Data extracted from a collection:
>>

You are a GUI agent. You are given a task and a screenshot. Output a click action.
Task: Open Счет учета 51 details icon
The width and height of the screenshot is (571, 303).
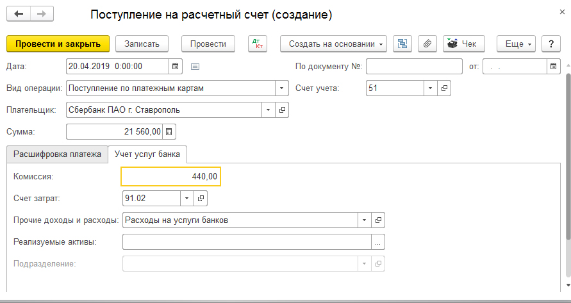click(x=445, y=88)
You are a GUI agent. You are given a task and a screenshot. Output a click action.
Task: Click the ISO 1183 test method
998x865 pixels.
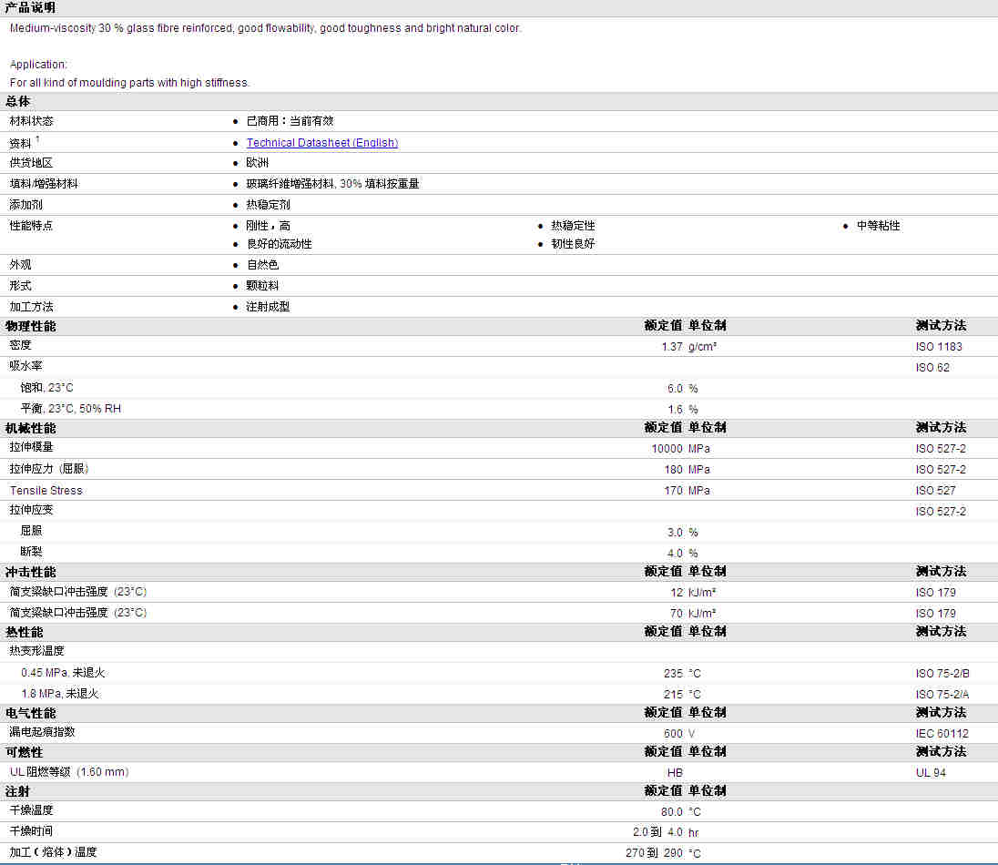(x=939, y=347)
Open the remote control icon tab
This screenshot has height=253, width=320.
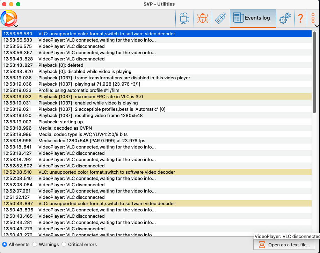coord(220,18)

<<

Convert the lines of the records into a JSON list of strings, one string per line and omitting blank lines, beginning at the line that contains "Open the remote control icon tab" and continuing through the end of the records. Omit the pictures from the answer.

[
  "Open the remote control icon tab",
  "This screenshot has height=253, width=320.",
  "coord(220,18)"
]